'We're stronger together': Why orthopedic execs say consolidation is the key to growth

Orthopedic

Consolidation has snowballed among orthopedic groups over the last two years as independent providers strategize to maintain autonomy and capitalize on the shift to value-based care.

Since 2020, the orthopedic sector has seen a spike in the size and scope of private equity-backed management services organizations, which are building strong regional and national brands by aligning with high-quality surgeons and practices.

MSOs typically assist their affiliate practices with time-consuming administrative responsibilities, including coding, billing, compliance, payroll and revenue cycle management. MSOs aggregate volume and as such, obtain the best pricing for supplies, implants and payer contracts. They are increasingly owned by private equity investors and commercial payers, but hospitals, groups of physicians and hospital-physician joint ventures are also involved in the space.

"What we hear time and time again is that this option allows for [independent practices] to maintain their brand identity, clinical autonomy and a level of income that they're accustomed to," Graham Young, vice president of mergers and acquisition at U.S. Orthopaedic Partners, told Becker's. "It allows them resources over a fairly broad network that's more broadly defined, whether that's the ability to tap into payer or employer opportunities, hospital partnerships or individual de novo opportunities for that practice — those are all still on the table."

> Work request 1: In the article on orthopedic consolidation, which administrative responsibilities do MSOs typically handle for their affiliate practices?
> Work request 2: Return everything in the article on orthopedic consolidation from "Consolidation has snowballed" down to "surgeons and practices.".
The data here comes from a separate source, unrelated to the article on orthopedic consolidation.

> Data:
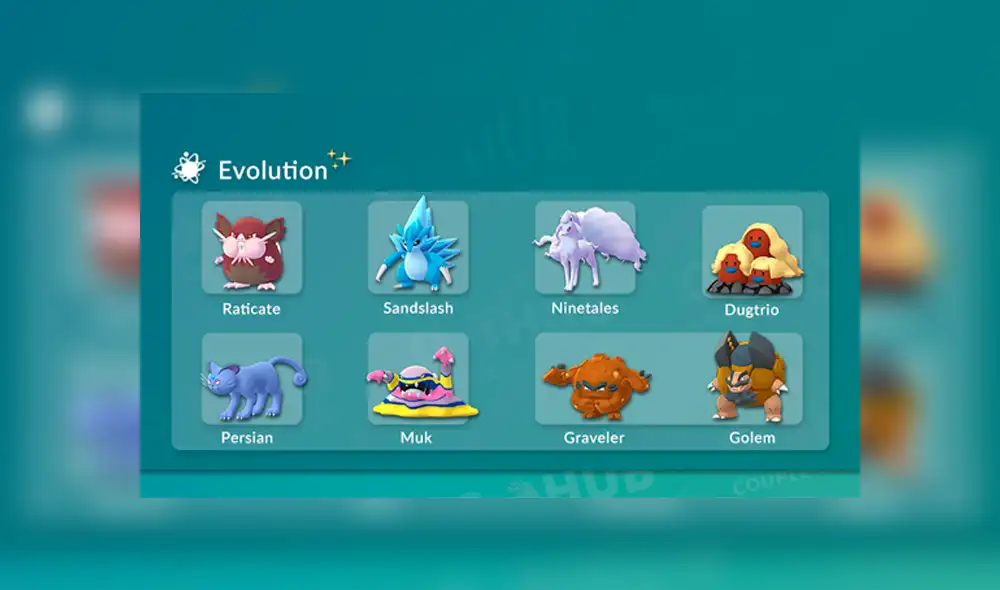Select the Dugtrio sprite icon
This screenshot has height=590, width=1000.
click(752, 250)
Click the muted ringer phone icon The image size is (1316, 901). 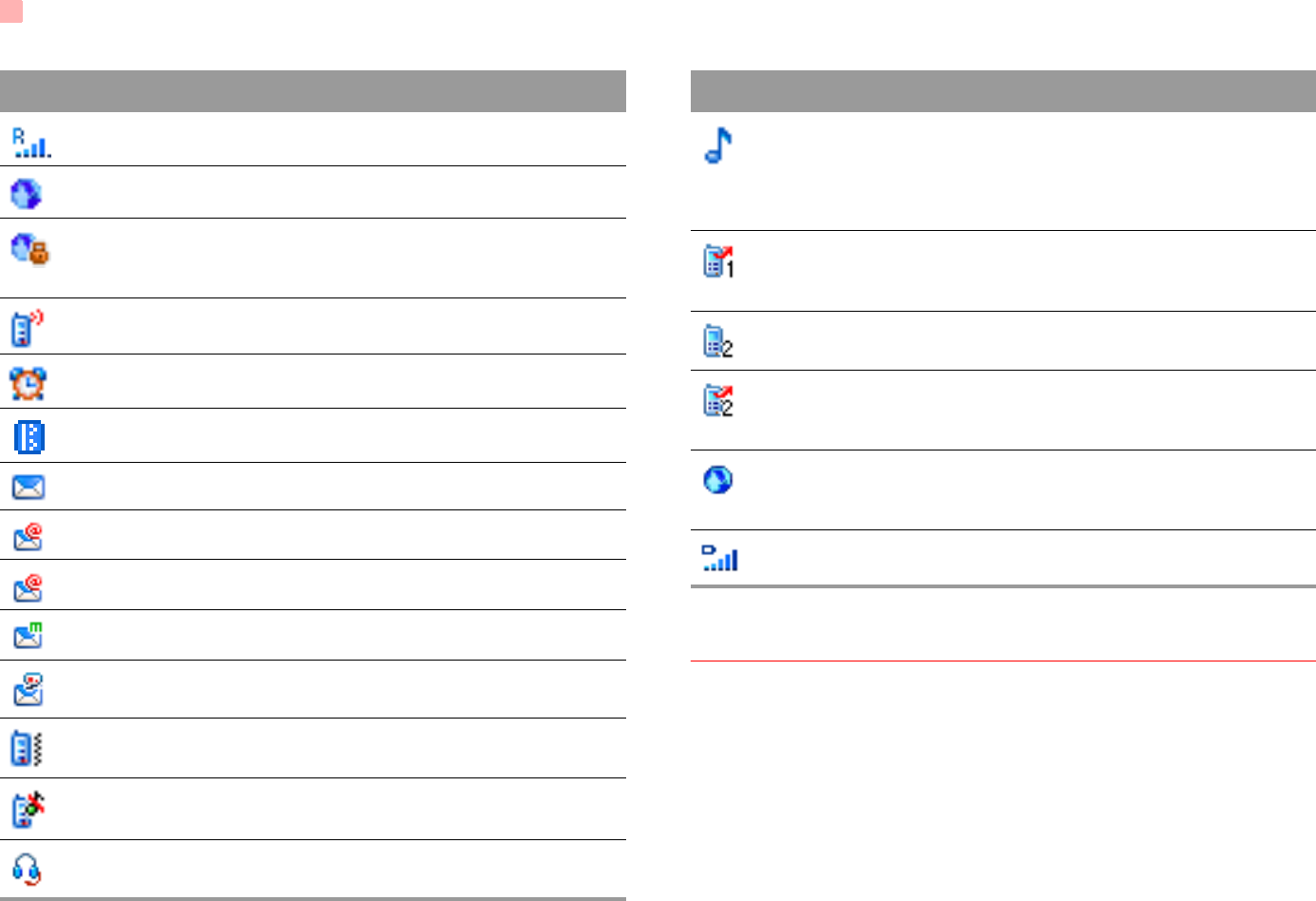point(29,810)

> Reply 1: Coding, billing, compliance, payroll and revenue cycle management.

> Reply 2:
Consolidation has snowballed among orthopedic groups over the last two years as independent providers strategize to maintain autonomy and capitalize on the shift to value-based care.

Since 2020, the orthopedic sector has seen a spike in the size and scope of private equity-backed management services organizations, which are building strong regional and national brands by aligning with high-quality surgeons and practices.